= GOAL 1 =
Reproduce the rows verbatim, starting with the line containing "The image size" and ending with the line containing "The height and", both lines included. Leave the pictures out.

= SOURCE DOCUMENT =
Radial intensity profiles of the undisturbed corona (solid gray lines) in the 304 Å channel observed in the quiet-Sun region (left) and in the polar coronal hole (right). Intensity profiles corrected for the scattered light are solid black lines, the synthesized intensity profiles of the Si xi 303.3 Å line are dashed lines, and their fit with the proposed model are dotted lines.

Another effect that can influence our analysis is instrumental – the scattered light from the bright emission of the solar disk, which can be significant close to the limb. For AIA’s EUV channels, semiempirical point spread functions (PSF) have been estimated by Poduval et al. (2013). However, the deconvolution procedure required to eliminate the scattered-light component in each image is extremely computationally intensive, which makes it practically inapplicable for large datasets. At the same time, scattered light in the off-limb regions is predominantly defined by the average intensity of the adjacent part of the solar disk, and thus is not likely to fluctuate significantly with time. To estimate the scattered-light intensity in the examined regions of the corona, we have therefore performed the convolution in a sufficiently large vicinity of these regions just for the first, central, and last images in the dataset and then took the average.

We have thus found that in the 304 Å channel the scattered-light intensity reaches its maximum of 2.7 DN \(\text{pix}^{-1}\text{ s}^{-1}\) at around 15 Mm above the limb in the quiet-Sun region and of 1.5 DN \(\text{pix}^{-1}\text{ s}^{-1}\) at around 20 Mm in the coronal hole, making up to 15 and 40% of the recorded signal, respectively, and thus having a nonnegligible effect on the obtained results (Figure 3). Above that height, it gradually decreases in an exponential manner and can be fit with a smooth function at larger heights to eliminate noise at low intensity levels. The relative intensity of scattered light is, however, much smaller in other EUV channels of AIA, being most prominent in the 171 Å and 131 Å bands (up to 7 – 7.5% at 30 Mm) and almost insignificant in other channels (below 1 – 2%). We thus believe that its effect on the obtained DEM profiles is on the order of several percent as well and thus is comparable to the inversion method’s error.

= SUPPLIED RECORDS =
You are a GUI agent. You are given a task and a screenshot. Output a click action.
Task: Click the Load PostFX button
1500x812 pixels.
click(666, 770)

==

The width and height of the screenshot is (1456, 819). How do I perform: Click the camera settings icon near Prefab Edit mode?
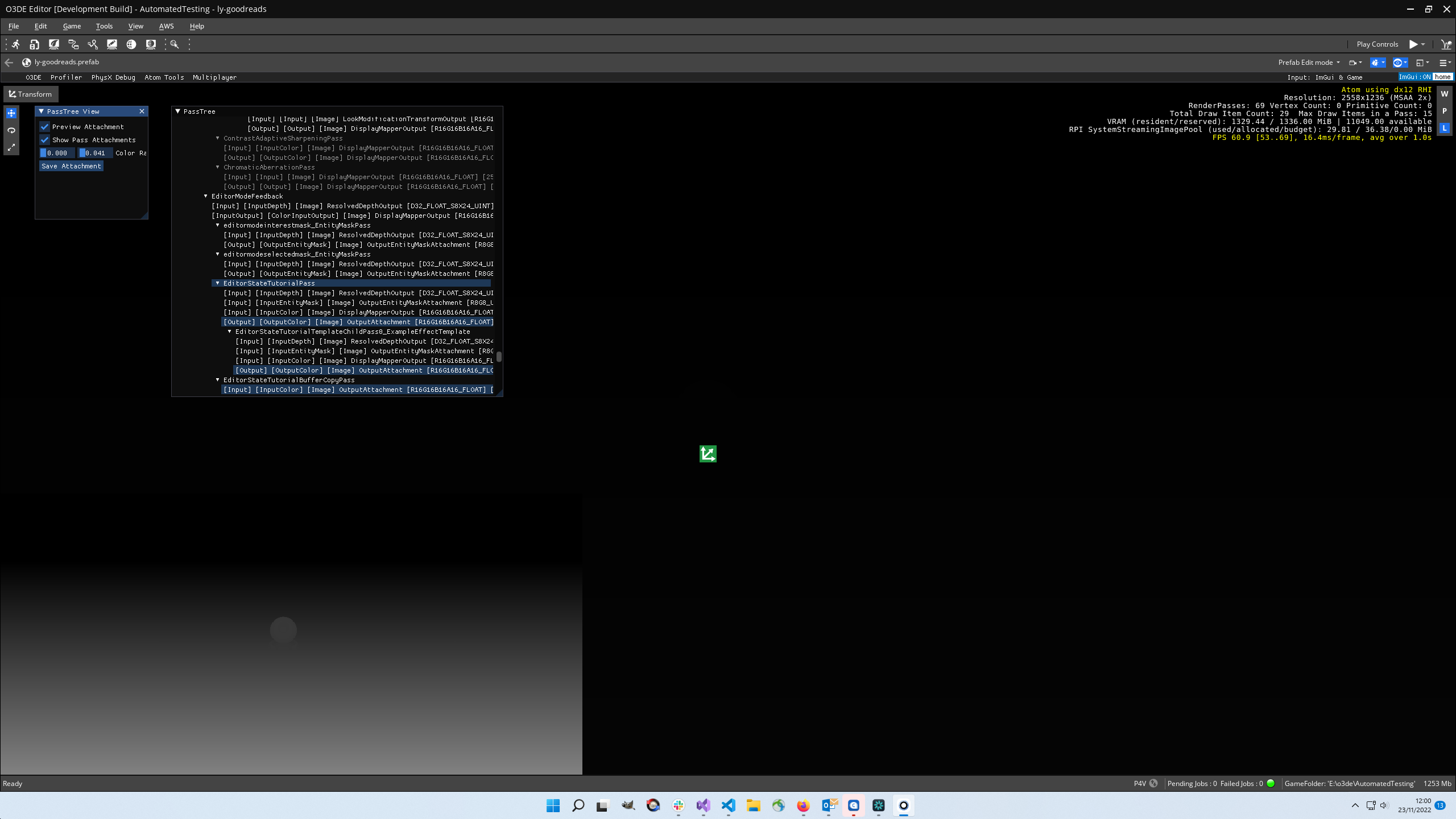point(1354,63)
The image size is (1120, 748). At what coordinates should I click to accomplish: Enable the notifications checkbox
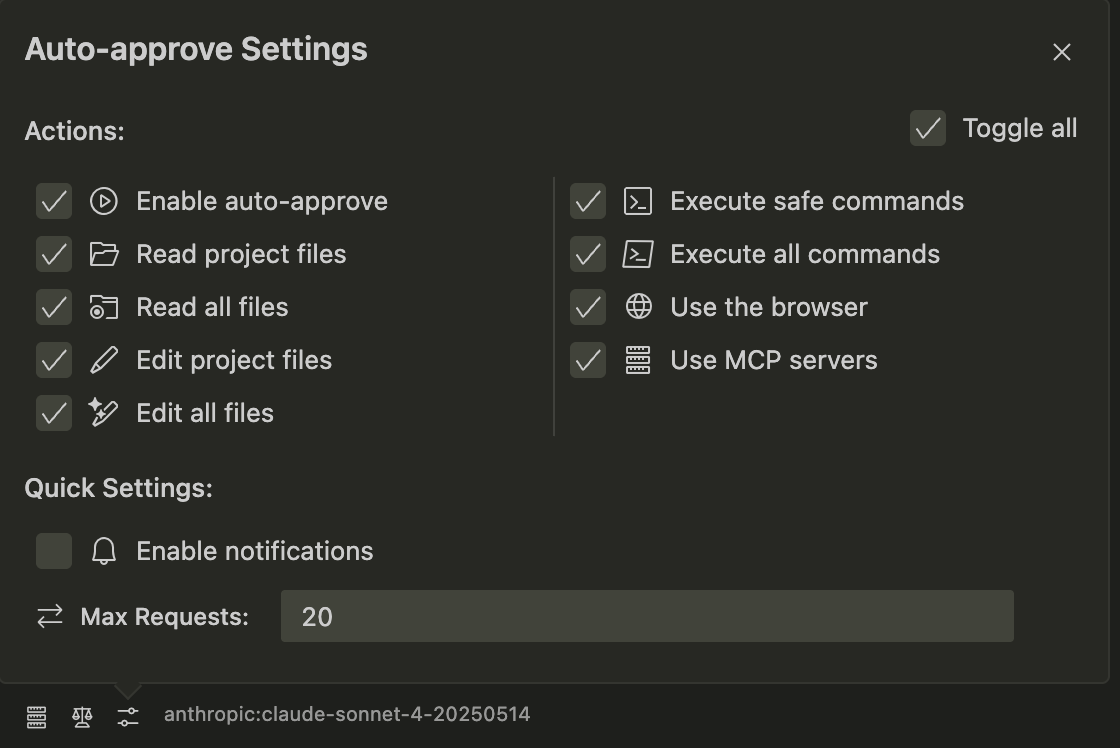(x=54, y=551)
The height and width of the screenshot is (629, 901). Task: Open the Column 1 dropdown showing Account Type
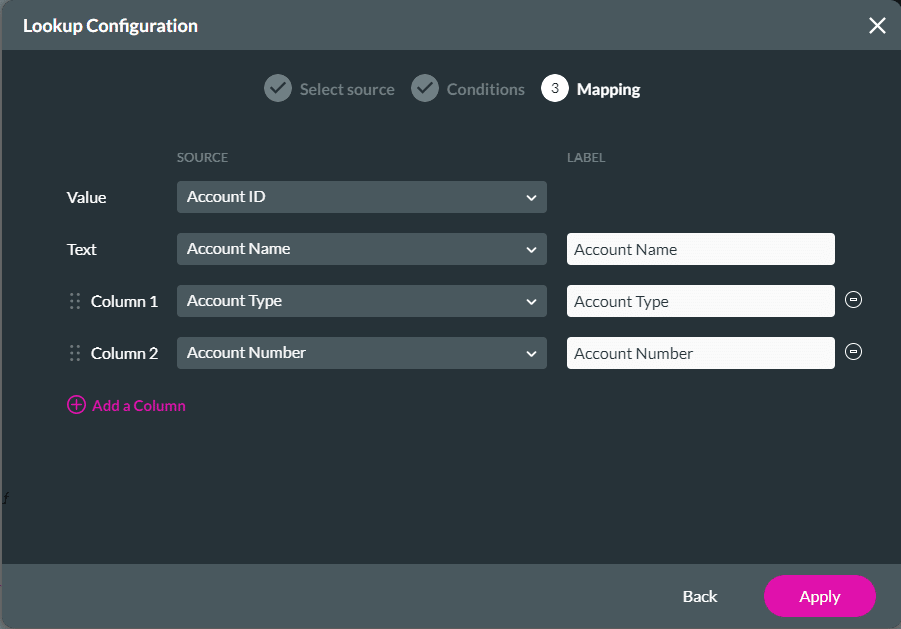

...

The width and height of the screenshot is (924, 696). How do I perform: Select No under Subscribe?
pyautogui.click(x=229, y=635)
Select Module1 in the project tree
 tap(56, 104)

= GOAL 2 =
Answer these about the solar corona text:
(a) Who estimated semiempirical point spread functions for AIA's EUV channels?
(b) In the 304 Å channel, what maximum scattered-light intensity is reached in the coronal hole, and at about what height?
(c) What line's synthesized intensity profiles are drawn as dashed lines?

= FULL RESPONSE 1 =
The image size is (1120, 748). At what coordinates should I click to accomplish: Enable the notifications checkbox
(x=54, y=551)
The height and width of the screenshot is (629, 901). Task: Open the Column 1 dropdown showing Account Type

= FULL RESPONSE 2 =
(a) Poduval et al. (2013)
(b) 1.5 DN pix⁻¹ s⁻¹, at around 20 Mm above the limb
(c) The Si xi 303.3 Å line